Mozambique : la loi contre le mariage des enfants sur la table du président

Photo.Illustration. La loi contre le mariage des filles mineures adoptée par le Parlement du Mozambique

Le Parlement Mozambicain a adopté récemment une loi interdisant le mariage des enfants faisant un pas important pour mettre fin à cette pratique.

La loi adoptée à l’unanimité par les parlementaires et interdit le mariage des enfants de moins de 18 ans, sans exception, attend d’être promulguée par le président avant son entrée en vigueur.

En adoptant cette loi, l’Assemblée nationale du Mozambique a reconnu l’obligation internationale du pays de défendre les droits des filles. Avec la signature par le président de ladite loi, les enfants du Mozambique auront enfin un cadre institutionnel pour les protéger.

Le Mozambique a l’un des taux de mariages d’enfants les plus élevés au monde. Près de la moitié des filles se marient avant 18 ans et une sur dix avant leur quinzième anniversaire, d’après certaines Ong.

Le mariage des enfants pousse souvent les filles à quitter l’école et les condamne à la pauvreté. Cela les rend vulnérables aux abus physiques et sexuels et aux grossesses précoces, qui peuvent causer des dommages durables et même conduire certaines à la mort.

Une fois approuvée par le Président du Mozambique, Filipe Nyusi, les autorités gouvernementales devraient sensibiliser les communautés et la loi appliquée.

En 2016, le Mozambique a lancé une stratégie nationale de prévention et de lutte contre le mariage des enfants mais son impact sur le terrain reste relatif.

Comme l’ont reconnu les parlementaires lors du débat précédant l’adoption de ladite la loi, le maintien des filles à l’école est essentiel pour prévenir le mariage des enfants. Car pour nombre d’observateurs avertis, les autorités gouvernementales devraient également examiner les efforts visant à accroître la rétention scolaire des filles dans le cadre de leur stratégie visant à mettre fin au mariage des enfants.
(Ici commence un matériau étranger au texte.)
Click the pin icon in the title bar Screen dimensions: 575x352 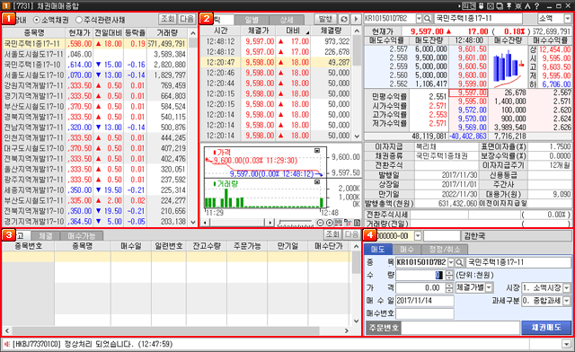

Le gouvernement a déjà pris quelques mesures importantes à cet égard. En décembre 2018, le Mozambique a abrogé un décret discriminatoire de 2003 qui obligeait les filles enceintes à suivre des cours du soir. Mais les responsables de l’éducation gagneraient à surveiller les écoles pour s’assurer que les filles enceintes vont à l’école pendant la journée.